→ **The task**: Below are some records; quote exactly the lines from the one that contains "You are a computer-use" through the one that contains "Instruction: Select Latin", inclusive, and no others.

→ **Available data**:
- Opening Delimiter -
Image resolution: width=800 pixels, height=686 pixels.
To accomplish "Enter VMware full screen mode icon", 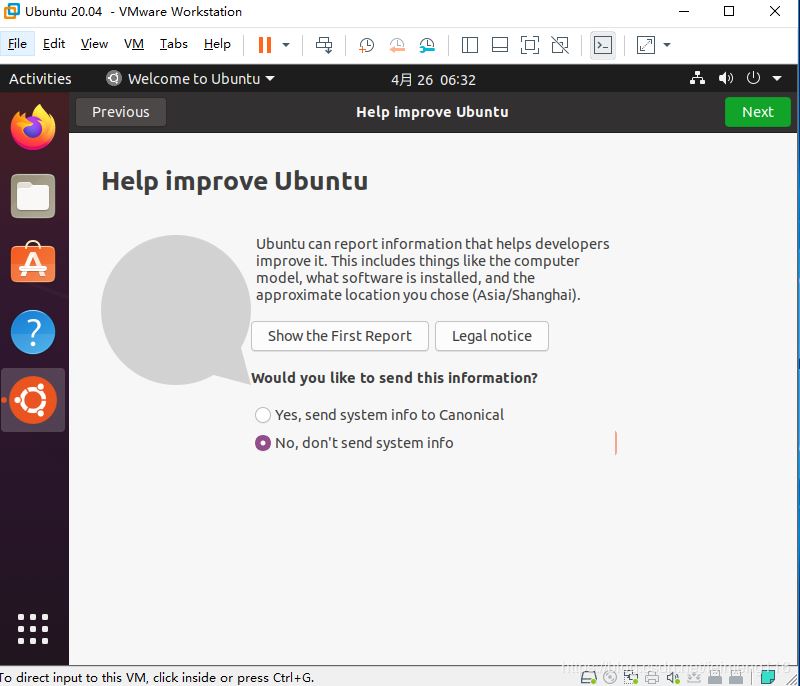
- Closing Delimiter -
- Opening Delimiter -
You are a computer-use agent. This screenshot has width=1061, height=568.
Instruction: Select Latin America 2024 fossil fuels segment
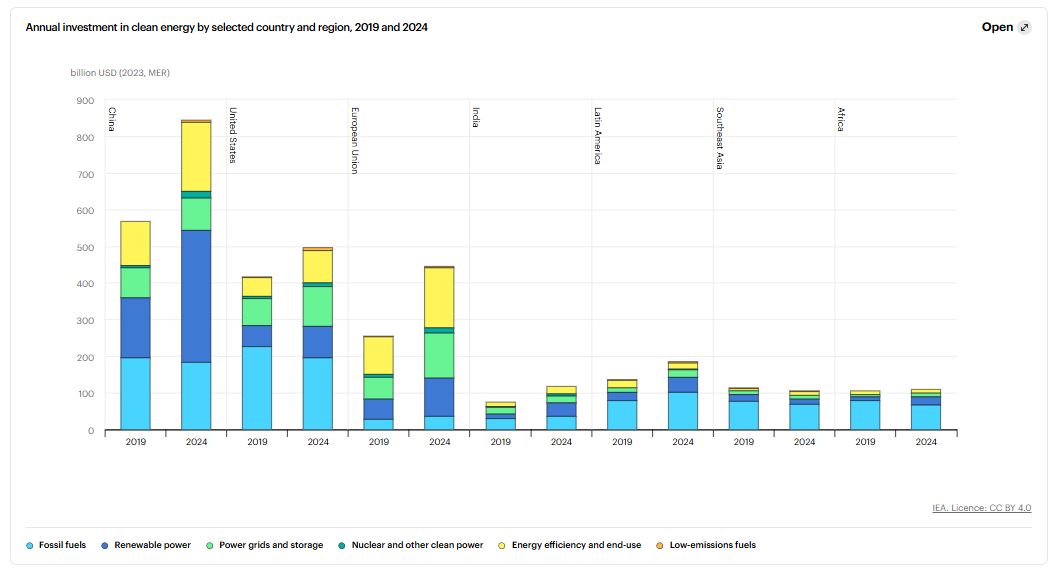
- Closing Delimiter -
- Opening Delimiter -
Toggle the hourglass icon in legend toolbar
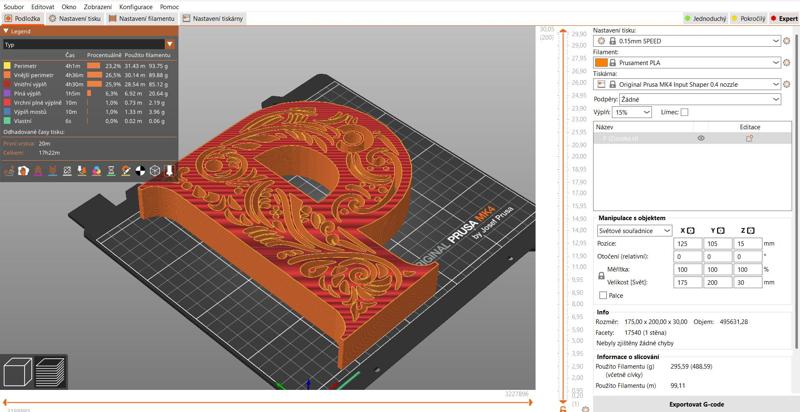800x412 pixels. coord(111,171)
- Closing Delimiter -
→ **Solution to this problem**:
You are a computer-use agent. This screenshot has width=1061, height=568.
Instruction: Select Latin America 2024 fossil fuels segment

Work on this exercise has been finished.